We have a further two models that we also use that are worth discussing.
The Conformation Model
In addition to the biomechanics model, we have a conformation model that uses a conformation pose of the horse.
There is a bit of of a process that is undertaken which we will discuss in the next post more in depth, but one of the variables that the tabular model uses is a prediction from a trained image model. The single pose photo is cropped and resized in the application to the same size 500x400 (horses are more long than they are tall) which means that the computer vision model is seeing data of the same size. It's sort of the same idea as we have with putting videos in clusters. From there the image model is asked to try to learn the difference between elite and non-elite horses by just looking at its conformation as it stands in an image.
We use a larger dataset here with 3,000 images, 1,500 that are elite, and 1,500 that are non-elite, but as you can imagine, it is not a straightforward task to predict if a horse is an elite horse just by looking at a photo! That said, here is the confusion matrix:
You can see from the above that by just using an image we have a somewhat useful model. It can correctly predict the elite horse 60% of the time and correctly predict the non-elite horse 70% of the time. Similar to the biomechanics model above, we use the probability from this model in a larger tabular model which we will discuss in the next blog post.
The Cardio Model
The cardiovascular video model works the same way as the biomechanics model. I did a blog post on this a few years ago but briefly, once the video is fed into the application, the first thing it does is apply a clustering algorithm to it. This clustering algorithm works the same way as the biomechanics clustering algorithm in that while the cardiovascular video is black and white, it is able to separate them into distinct groups. Interestingly when we looked at the race outcomes of the horses in each cluster, it became apparent that it was quite easy to label each of the clusters with a group name, which is what we did. Here is the breakdown of the names and the count of records.

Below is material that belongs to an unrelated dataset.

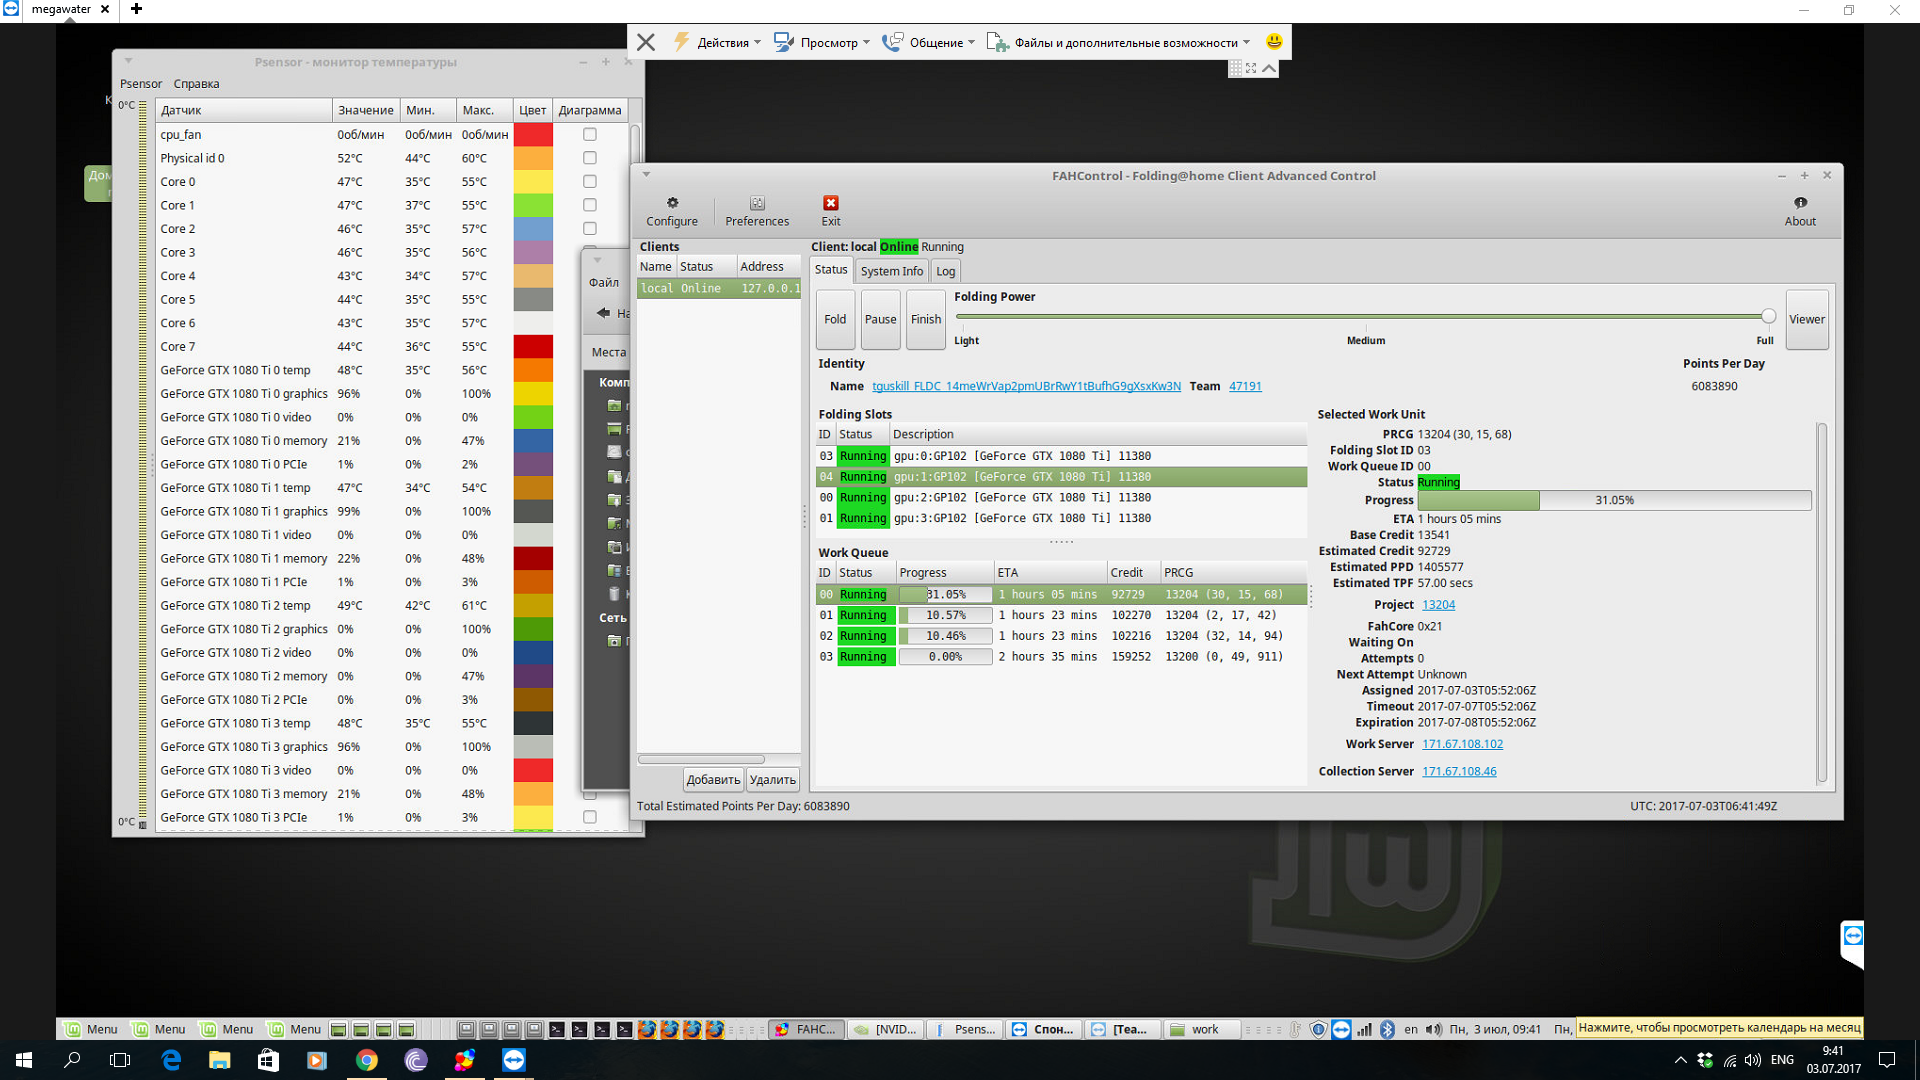Close the TeamViewer session with X icon

click(x=646, y=42)
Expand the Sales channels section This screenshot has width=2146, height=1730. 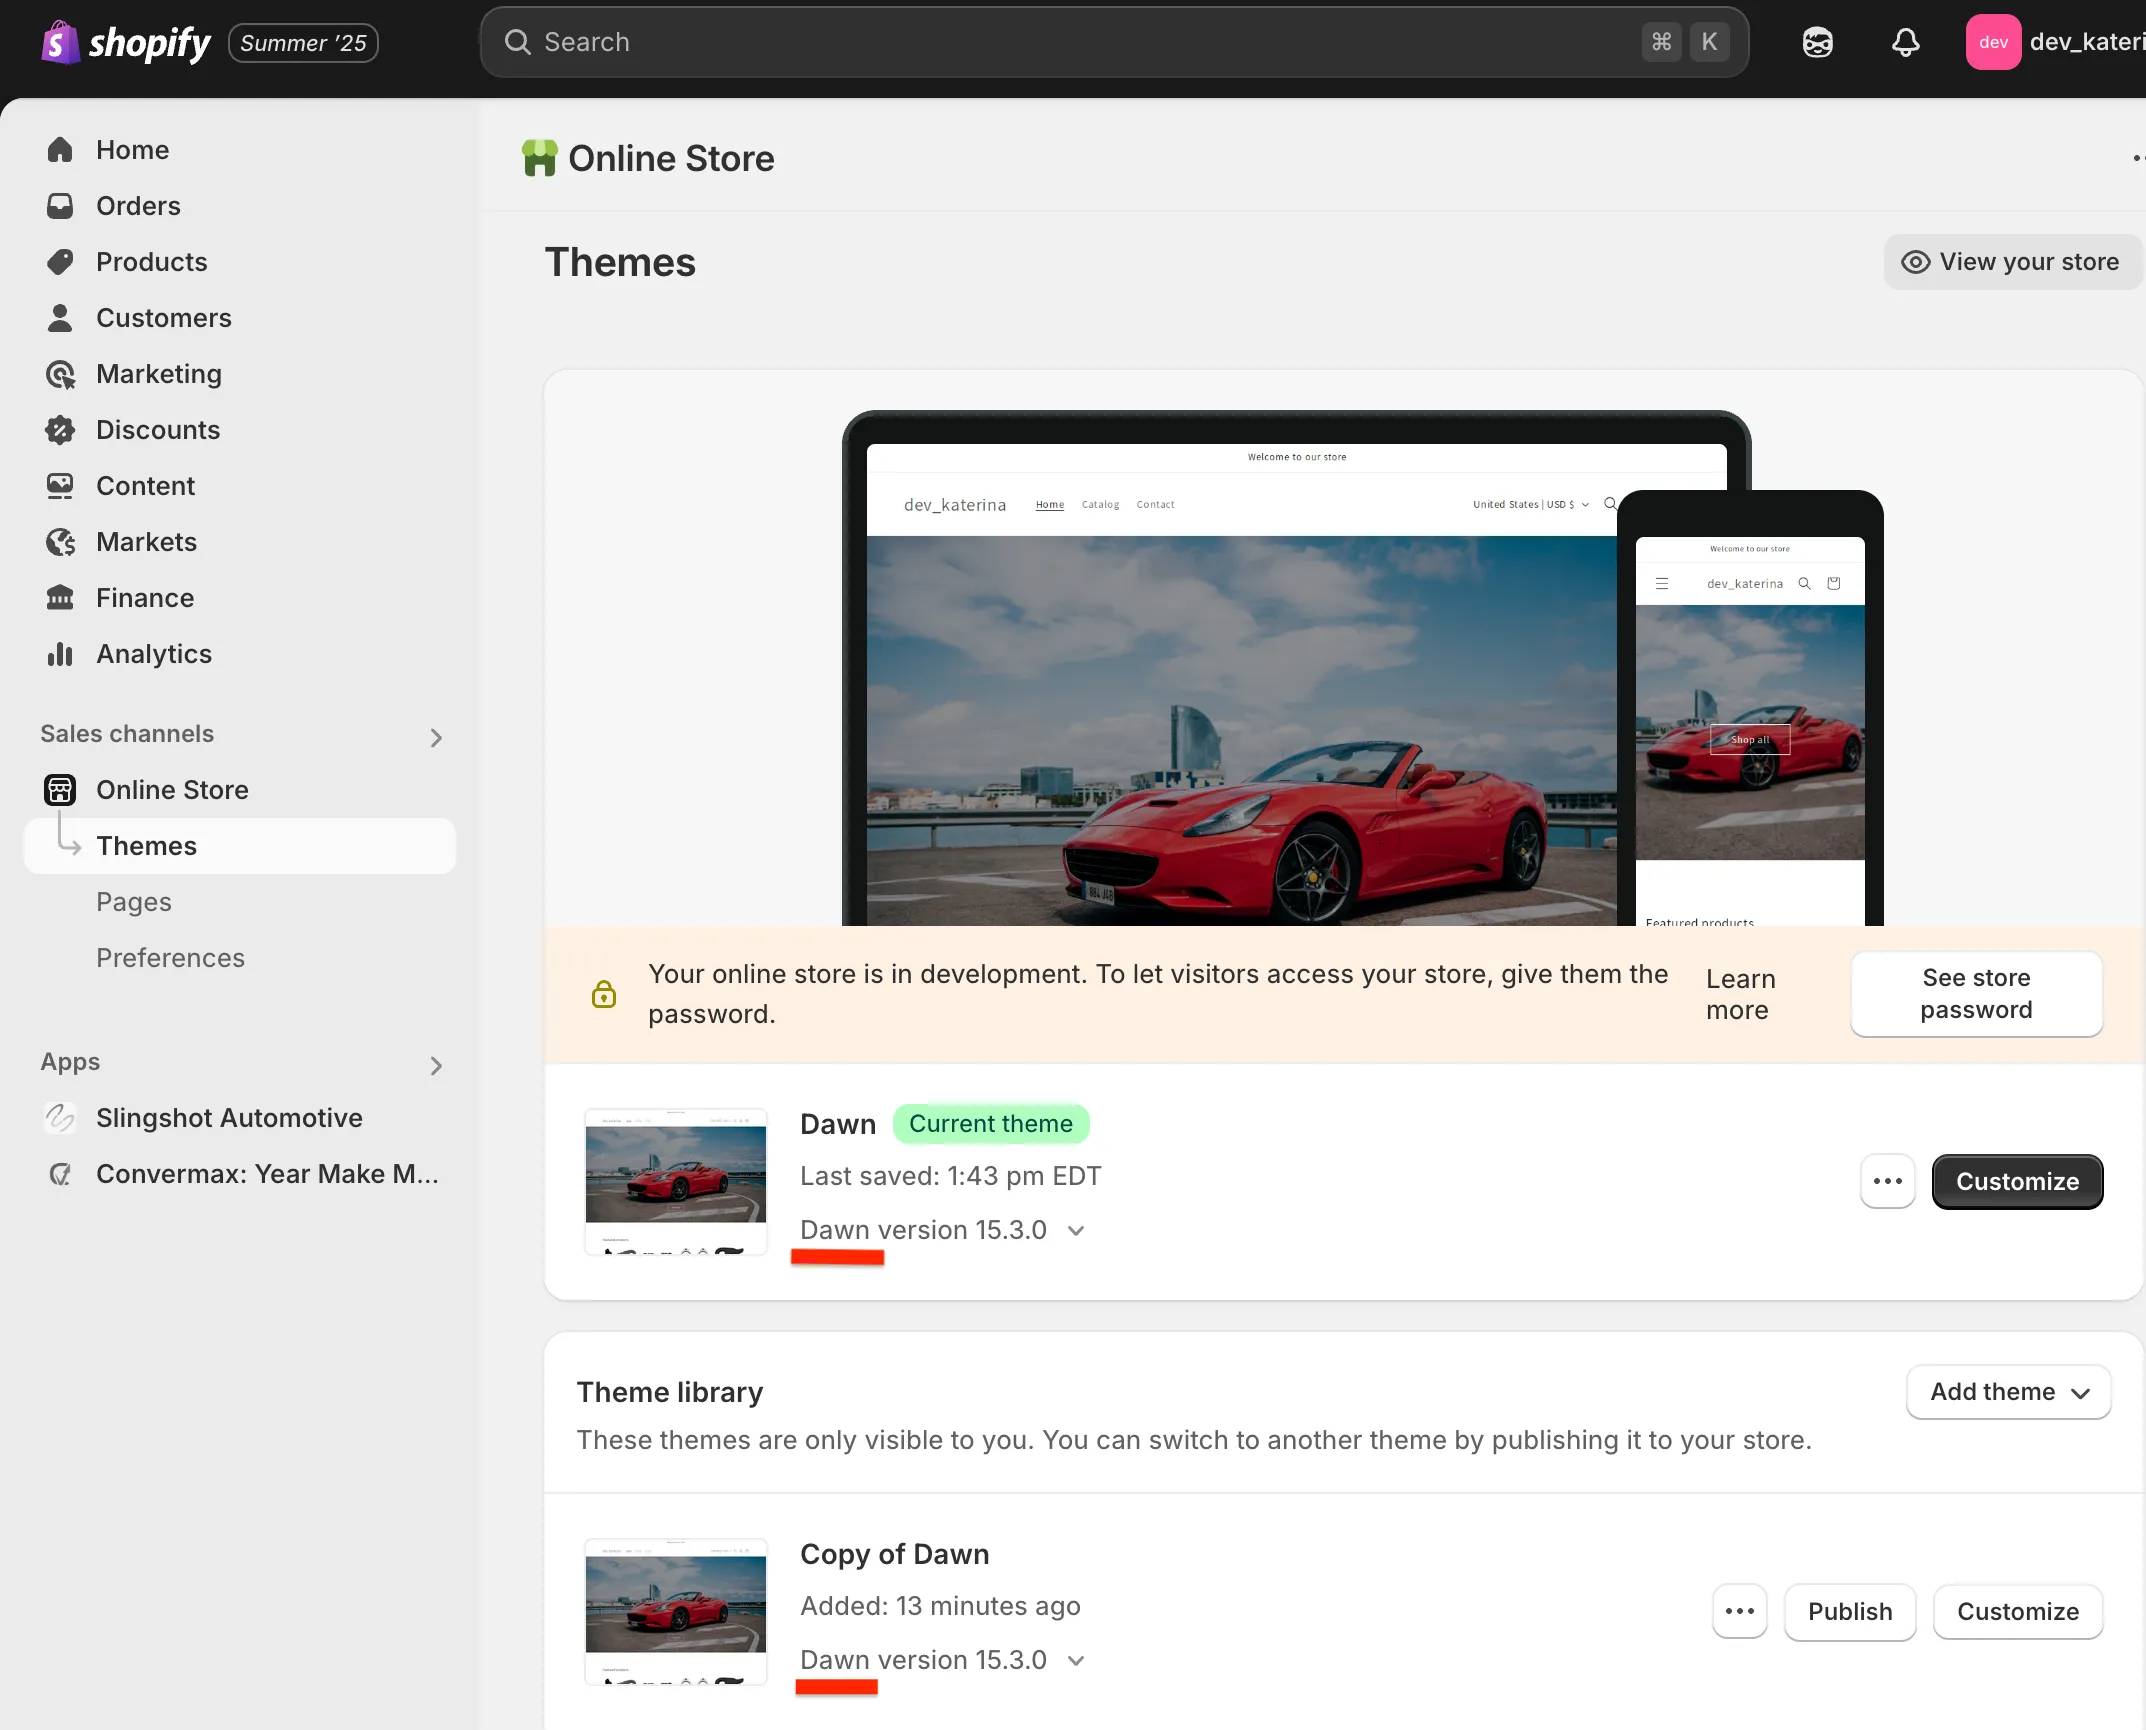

As you can see there are some horses with their cardio scans who fail on quality control because of the quality of the scan. We take those cardio scans again. Unsurprisingly there is a reasonable spread of different types of cardios that we see. What is also interesting is that as we will later see the cardio type can often be a mismatch with the biomechanics and other measures we take resulting in a poor overall score for a horse.
As per the biomechanics models, each of the clusters has their own custom video model. Here is the confusion matrix for the Bullseye Dirt Miler cluster.
As you can see from the above, the cardio models are really good at predicting if a cardio is an elite cardio, getting that right 74% of the time, but it finds it difficult to predict the non-elite, getting that right only 39% of the time. I forget who said it but this speaks to what is generally true about cardiovascular measurements in racehorses - "there are more good hearts in horses than there are good horses".
We will talk about this more in the next blog posts when we discuss the tabular models, but we will say at this point is that in our experience with cardiovascular scans, they are only useful under certain circumstances!